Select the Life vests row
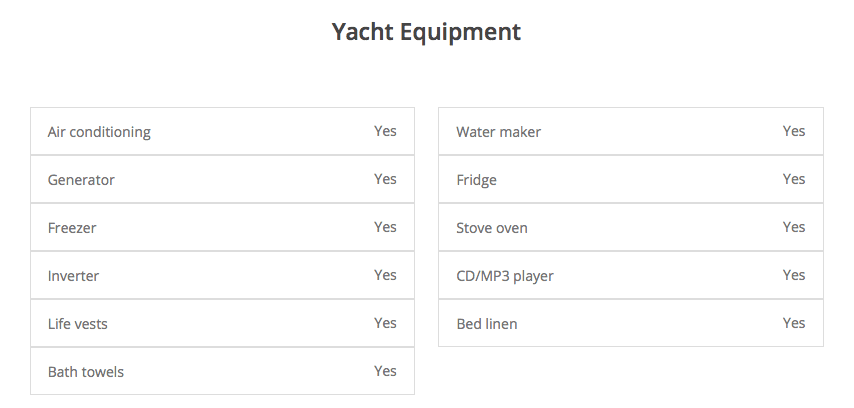854x408 pixels. click(222, 324)
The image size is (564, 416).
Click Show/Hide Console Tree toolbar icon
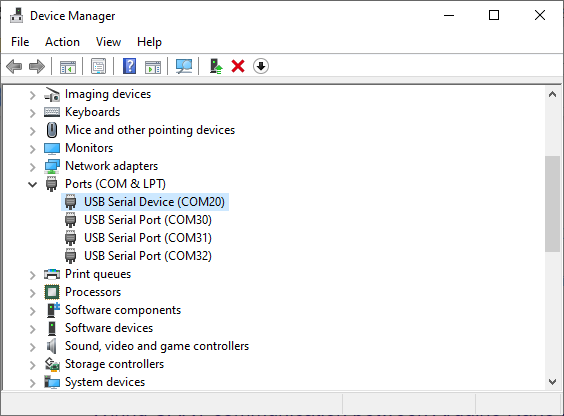(68, 67)
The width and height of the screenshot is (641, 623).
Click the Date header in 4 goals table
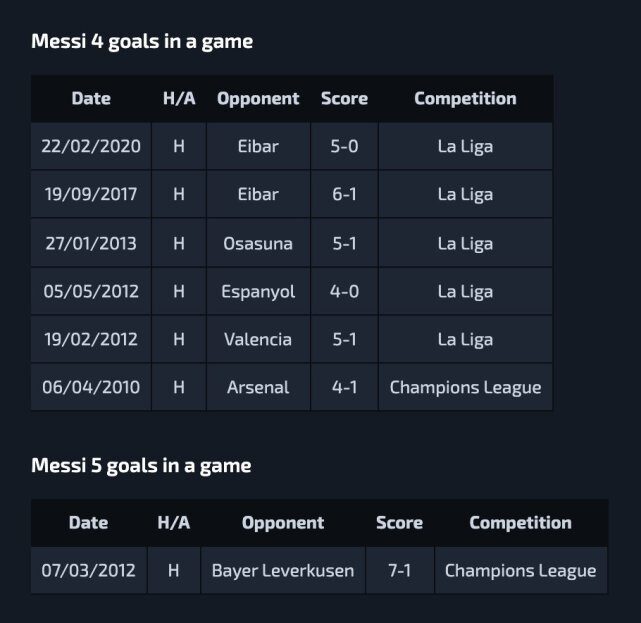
-- -- --
> [WHAT YOU NEED TO DO] From the first line to the last, repeat the listing exactly and skip its images.

> [RESULT OF THIS TASK]
Select the Life vests row
854x408 pixels. click(222, 324)
The image size is (564, 416).
Click Show/Hide Console Tree toolbar icon
(68, 67)
The width and height of the screenshot is (641, 623).
Click the Date header in 4 goals table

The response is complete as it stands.